(Given problem 1)
Convert the records, from their first line through the line containing "Click the 01/08", into a numbered list and leave out any blank lines.

Pursuant to above regulations the bills of lading issued in the instant case contain these provisions: “This shipment may be held at Kaufman for not to exceed 20 days *294from the date of B/L for compression and consolidation under provisions of Item 280 Tariff 71-C, I.C.C. 382.”

Pertaining to duties and liabilities of rail-roáds as common carriers, Art. 886, R.C.S. 1925 reads: “Railroad companies and other common carriers having depots and warehouses for storing goods shall be liable as warehousemen are at common law for goods and the care of the same stored at such depots or warehouses before the commencement of the trip or voyage on which said goods are to be transported. They shall be liable as common carriers from the commencement of the trip or voyage until the goods are delivered to the consignee at the point of destination. The trip or voyage shall be considered as having commenced from the time of the signing of the bill of lading, and the liability of the common carrier shall attach, as at common law, from and after such signing.”

Article 6409, R.C.S.1925, reads: "* * * and in case of failure to do so [forwarding goods in order of receipt] they shall be liable for all loss occurring while the goods remain, and for all damage occasioned or in anywise resulting from delay; provided that the trip or voyage shall be considered as having commenced from the time- of the signing of the bill of lading * * *.”

Article 6393, id.: “Railroad companies shall erect at each depot, station, or place established by such company for the reception and delivery of freight, suitable buildings or enclosures to protect produce, goods, wares, and merchandise and freight of every description from damage by exposure to weather, stock or otherwise.”

After a careful study of this record, we are of the opinion that the undisputed facts as a whole may be stated thus:

(1) The defendant Railroad Company issued its bills of lading acknowledging receipt of the cotton in question and agreed to transport the same to Houston subject only to the right to hold the shipment not to exceed 20 days for compression and consolidation pursuant to tariff provisions.

(2) At the same time it knew that under the rules and regulations of the Railroad Commission the shipper of the cotton had a legal right to tender the cotton to it as a carrier on the compress platform.

(Given problem 2)
From the passage on railroad carrier liability, repeat word for word the part that opens with the words containing "After a careful" and closes with "the compress platform.".

(Given records)

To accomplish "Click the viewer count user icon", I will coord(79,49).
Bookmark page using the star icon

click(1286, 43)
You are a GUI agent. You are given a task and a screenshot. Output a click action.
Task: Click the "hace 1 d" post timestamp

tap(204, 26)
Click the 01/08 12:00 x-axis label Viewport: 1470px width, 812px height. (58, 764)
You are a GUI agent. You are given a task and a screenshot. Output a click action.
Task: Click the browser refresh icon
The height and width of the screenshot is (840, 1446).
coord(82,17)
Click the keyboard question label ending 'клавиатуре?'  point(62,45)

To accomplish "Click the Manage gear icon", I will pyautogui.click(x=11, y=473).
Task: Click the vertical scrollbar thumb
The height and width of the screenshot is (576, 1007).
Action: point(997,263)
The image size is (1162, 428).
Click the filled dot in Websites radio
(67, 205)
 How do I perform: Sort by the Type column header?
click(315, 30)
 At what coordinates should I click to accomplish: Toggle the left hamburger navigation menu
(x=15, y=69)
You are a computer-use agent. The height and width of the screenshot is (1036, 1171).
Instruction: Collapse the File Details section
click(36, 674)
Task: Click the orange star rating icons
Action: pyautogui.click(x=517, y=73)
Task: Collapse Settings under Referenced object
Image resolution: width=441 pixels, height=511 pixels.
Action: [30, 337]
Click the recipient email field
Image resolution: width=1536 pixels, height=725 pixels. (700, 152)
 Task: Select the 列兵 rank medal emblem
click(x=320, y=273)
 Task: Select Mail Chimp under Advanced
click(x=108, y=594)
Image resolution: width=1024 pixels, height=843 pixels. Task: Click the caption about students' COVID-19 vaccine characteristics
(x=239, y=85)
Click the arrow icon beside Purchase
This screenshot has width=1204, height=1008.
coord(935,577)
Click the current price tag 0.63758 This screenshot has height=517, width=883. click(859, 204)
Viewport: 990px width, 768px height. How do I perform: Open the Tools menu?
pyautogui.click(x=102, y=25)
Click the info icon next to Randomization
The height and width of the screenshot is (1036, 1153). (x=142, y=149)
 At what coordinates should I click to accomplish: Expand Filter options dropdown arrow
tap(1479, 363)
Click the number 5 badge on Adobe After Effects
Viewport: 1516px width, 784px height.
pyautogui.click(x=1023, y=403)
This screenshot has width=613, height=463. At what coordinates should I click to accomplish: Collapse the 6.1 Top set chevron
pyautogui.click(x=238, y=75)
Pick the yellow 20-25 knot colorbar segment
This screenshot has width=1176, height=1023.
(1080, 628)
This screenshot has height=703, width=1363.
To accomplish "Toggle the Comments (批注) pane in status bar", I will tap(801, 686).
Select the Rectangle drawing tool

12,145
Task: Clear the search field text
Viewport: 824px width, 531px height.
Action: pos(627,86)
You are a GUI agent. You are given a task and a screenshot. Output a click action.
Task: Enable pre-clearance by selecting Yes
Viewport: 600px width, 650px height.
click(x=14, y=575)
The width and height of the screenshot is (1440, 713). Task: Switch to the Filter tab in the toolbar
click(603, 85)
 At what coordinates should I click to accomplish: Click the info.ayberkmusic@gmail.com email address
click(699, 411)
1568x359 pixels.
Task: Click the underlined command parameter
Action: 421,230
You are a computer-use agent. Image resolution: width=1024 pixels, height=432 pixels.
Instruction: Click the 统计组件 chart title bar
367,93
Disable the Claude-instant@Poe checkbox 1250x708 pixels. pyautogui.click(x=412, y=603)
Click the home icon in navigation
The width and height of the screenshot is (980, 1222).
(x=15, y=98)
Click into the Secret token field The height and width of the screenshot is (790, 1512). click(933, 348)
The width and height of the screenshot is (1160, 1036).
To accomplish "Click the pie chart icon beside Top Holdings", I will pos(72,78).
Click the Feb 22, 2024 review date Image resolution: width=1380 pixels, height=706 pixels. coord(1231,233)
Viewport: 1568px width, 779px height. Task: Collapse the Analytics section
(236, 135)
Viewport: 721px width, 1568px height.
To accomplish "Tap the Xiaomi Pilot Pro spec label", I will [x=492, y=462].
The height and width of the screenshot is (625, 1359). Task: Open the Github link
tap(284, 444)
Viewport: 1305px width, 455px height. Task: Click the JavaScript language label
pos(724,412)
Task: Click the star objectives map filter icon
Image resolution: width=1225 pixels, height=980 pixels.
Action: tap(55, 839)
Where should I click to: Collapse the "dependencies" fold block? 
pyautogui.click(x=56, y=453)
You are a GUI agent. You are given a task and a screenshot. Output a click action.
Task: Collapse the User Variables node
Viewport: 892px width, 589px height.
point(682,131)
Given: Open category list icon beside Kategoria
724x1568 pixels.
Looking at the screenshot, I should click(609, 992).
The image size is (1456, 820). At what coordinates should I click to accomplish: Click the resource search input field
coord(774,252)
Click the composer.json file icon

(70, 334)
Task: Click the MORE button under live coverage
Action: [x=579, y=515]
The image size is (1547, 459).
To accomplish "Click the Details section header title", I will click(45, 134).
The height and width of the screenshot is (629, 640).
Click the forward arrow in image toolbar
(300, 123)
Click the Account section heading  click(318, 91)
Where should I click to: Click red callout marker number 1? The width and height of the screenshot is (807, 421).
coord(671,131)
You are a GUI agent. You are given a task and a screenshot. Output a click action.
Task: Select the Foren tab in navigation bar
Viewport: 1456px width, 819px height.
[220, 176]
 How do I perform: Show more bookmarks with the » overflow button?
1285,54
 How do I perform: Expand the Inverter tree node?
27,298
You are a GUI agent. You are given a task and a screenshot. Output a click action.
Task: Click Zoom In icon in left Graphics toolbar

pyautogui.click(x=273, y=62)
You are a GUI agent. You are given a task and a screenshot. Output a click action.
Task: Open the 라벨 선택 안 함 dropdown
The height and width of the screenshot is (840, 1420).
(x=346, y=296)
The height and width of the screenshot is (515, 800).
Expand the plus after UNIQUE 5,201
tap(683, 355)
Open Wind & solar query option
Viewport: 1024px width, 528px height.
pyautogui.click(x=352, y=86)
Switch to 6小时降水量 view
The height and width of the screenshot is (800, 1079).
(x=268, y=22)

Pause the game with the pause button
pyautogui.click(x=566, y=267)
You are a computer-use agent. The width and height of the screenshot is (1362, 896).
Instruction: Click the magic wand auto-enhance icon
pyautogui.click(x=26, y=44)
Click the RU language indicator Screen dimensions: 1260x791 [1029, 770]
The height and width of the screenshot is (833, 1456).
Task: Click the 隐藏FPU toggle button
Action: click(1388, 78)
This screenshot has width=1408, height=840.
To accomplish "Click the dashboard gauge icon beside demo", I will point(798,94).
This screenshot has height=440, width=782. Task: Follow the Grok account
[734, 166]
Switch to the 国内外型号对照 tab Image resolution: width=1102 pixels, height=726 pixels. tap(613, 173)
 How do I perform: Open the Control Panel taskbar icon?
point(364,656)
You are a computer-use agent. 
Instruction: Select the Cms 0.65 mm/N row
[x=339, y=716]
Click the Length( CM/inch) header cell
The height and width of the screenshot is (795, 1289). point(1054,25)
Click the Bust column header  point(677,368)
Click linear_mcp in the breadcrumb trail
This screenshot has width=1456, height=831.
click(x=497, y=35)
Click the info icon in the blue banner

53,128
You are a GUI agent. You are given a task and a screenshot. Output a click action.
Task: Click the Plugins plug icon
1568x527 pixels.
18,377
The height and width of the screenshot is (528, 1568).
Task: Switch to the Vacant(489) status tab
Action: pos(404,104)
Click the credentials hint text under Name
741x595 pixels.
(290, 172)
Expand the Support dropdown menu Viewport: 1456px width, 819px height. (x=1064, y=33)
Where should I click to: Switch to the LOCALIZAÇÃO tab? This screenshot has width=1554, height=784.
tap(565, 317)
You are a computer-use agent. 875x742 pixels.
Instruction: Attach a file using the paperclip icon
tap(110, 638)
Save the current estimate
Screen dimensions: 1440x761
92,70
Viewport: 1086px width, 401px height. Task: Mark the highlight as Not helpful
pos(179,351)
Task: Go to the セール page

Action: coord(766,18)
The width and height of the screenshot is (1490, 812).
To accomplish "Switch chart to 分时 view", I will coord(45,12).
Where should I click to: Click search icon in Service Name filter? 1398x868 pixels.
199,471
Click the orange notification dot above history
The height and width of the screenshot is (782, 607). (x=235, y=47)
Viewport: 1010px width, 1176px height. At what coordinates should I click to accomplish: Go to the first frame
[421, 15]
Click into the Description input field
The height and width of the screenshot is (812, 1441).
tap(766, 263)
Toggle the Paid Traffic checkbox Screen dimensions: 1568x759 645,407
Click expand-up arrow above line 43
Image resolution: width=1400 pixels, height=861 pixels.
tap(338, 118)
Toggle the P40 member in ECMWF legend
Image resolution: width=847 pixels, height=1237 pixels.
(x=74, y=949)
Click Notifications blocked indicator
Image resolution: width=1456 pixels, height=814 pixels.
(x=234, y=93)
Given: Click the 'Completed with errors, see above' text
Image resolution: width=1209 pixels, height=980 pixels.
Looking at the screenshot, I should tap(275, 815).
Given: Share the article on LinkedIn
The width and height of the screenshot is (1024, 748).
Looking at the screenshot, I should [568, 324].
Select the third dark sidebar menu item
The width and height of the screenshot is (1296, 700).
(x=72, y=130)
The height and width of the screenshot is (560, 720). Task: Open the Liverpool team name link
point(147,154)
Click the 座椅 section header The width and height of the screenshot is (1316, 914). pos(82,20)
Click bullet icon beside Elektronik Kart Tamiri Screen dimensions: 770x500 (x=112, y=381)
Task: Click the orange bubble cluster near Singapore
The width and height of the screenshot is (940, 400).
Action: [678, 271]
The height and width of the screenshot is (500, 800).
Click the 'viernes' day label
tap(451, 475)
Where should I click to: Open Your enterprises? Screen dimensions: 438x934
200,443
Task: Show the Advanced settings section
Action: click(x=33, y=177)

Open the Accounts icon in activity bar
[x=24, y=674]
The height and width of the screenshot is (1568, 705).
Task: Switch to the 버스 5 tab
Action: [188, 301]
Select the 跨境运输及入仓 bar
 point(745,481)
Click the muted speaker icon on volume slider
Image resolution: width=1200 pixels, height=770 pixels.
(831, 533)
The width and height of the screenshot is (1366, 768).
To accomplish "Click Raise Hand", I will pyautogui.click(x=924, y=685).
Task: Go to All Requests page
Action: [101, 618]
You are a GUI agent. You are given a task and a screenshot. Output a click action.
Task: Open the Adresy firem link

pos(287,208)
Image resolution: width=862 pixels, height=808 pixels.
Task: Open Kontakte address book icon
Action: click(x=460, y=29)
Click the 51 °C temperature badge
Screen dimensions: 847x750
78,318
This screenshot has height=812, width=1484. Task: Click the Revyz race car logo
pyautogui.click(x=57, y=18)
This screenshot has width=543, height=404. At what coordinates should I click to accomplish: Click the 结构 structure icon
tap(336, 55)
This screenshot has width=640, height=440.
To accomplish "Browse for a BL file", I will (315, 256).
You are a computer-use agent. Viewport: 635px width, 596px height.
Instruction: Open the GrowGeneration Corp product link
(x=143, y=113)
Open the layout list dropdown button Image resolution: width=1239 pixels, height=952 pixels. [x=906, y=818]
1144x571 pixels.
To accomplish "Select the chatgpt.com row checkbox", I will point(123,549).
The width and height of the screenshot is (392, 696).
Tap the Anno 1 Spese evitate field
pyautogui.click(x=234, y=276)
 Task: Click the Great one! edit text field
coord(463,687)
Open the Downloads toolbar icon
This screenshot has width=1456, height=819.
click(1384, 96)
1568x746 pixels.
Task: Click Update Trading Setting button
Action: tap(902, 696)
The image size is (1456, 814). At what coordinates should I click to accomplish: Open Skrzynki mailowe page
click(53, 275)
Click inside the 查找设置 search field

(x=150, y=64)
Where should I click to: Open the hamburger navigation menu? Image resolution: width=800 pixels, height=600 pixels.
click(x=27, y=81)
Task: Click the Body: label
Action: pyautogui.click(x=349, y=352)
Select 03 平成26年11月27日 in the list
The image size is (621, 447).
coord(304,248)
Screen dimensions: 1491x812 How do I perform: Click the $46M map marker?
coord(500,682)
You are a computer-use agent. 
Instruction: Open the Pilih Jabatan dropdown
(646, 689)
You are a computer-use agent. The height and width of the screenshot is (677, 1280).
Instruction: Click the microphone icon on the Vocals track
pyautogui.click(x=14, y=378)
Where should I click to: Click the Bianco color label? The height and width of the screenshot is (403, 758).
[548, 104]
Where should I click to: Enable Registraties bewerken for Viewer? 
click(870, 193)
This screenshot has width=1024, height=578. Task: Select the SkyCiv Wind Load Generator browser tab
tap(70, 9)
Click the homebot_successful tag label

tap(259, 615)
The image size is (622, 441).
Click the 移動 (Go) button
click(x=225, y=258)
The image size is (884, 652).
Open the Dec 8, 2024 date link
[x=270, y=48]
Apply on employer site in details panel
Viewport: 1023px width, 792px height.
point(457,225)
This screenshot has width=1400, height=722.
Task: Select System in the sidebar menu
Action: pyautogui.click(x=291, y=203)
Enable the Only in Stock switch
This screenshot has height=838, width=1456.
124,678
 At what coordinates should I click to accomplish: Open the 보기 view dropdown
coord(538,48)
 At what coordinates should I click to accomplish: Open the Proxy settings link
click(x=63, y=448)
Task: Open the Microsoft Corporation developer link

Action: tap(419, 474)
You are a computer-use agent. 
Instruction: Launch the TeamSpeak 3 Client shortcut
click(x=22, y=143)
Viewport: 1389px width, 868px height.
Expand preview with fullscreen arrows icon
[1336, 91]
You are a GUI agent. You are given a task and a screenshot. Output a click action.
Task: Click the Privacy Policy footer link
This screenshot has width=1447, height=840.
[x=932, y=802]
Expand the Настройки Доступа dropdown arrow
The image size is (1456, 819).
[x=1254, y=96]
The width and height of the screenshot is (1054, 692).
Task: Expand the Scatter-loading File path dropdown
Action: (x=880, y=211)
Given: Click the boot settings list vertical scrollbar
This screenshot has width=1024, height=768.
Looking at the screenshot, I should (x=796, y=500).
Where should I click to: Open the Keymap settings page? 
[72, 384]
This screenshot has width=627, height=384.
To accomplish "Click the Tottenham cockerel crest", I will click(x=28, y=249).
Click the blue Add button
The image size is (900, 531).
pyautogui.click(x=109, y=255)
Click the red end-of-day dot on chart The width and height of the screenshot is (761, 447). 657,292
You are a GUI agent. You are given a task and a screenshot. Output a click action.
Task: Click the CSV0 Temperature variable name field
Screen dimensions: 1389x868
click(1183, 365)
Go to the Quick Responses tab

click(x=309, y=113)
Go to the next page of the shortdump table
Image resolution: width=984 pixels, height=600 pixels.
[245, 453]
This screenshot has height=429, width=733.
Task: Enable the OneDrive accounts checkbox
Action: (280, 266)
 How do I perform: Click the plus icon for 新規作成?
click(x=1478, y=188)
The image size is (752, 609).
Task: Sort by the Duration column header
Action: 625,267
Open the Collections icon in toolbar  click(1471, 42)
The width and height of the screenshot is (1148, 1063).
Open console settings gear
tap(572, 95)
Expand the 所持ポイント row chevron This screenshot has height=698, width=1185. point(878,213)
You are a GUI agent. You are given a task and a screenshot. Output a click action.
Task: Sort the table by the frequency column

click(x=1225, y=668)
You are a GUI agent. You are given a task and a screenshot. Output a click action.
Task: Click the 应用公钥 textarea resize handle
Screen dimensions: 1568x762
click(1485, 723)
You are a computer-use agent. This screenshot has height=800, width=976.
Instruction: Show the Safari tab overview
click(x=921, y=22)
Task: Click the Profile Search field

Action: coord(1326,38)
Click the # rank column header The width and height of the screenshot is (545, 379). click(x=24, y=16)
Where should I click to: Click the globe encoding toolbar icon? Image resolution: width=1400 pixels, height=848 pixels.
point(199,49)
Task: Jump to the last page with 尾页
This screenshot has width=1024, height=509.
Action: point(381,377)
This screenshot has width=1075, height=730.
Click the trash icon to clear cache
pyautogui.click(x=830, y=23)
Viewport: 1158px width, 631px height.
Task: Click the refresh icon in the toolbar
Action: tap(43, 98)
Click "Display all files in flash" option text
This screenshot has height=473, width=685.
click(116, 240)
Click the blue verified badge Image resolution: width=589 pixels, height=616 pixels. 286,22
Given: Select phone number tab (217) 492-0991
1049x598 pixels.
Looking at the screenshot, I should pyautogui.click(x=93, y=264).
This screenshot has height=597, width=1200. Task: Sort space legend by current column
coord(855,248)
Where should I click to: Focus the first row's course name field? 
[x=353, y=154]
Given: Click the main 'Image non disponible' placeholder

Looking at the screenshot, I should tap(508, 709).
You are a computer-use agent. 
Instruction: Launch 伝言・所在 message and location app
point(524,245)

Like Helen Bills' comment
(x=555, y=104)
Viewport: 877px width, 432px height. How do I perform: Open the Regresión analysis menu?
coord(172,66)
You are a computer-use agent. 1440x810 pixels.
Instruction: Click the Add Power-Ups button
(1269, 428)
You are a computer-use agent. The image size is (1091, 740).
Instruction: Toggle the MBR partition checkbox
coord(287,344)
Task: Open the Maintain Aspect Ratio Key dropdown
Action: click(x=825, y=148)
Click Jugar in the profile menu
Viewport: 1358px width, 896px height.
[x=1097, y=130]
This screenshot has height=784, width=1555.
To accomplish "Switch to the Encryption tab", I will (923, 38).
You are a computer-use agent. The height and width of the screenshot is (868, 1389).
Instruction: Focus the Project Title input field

(Solution 1)
1. To accomplish "Click the viewer count user icon", I will coord(79,49).
2. Bookmark page using the star icon
3. click(1286, 43)
4. You are a GUI agent. You are given a task and a screenshot. Output a click action.
5. Task: Click the "hace 1 d" post timestamp
6. tap(204, 26)
7. Click the 01/08 12:00 x-axis label Viewport: 1470px width, 812px height. (58, 764)

(Solution 2)
After a careful study of this record, we are of the opinion that the undisputed facts as a whole may be stated thus:

(1) The defendant Railroad Company issued its bills of lading acknowledging receipt of the cotton in question and agreed to transport the same to Houston subject only to the right to hold the shipment not to exceed 20 days for compression and consolidation pursuant to tariff provisions.

(2) At the same time it knew that under the rules and regulations of the Railroad Commission the shipper of the cotton had a legal right to tender the cotton to it as a carrier on the compress platform.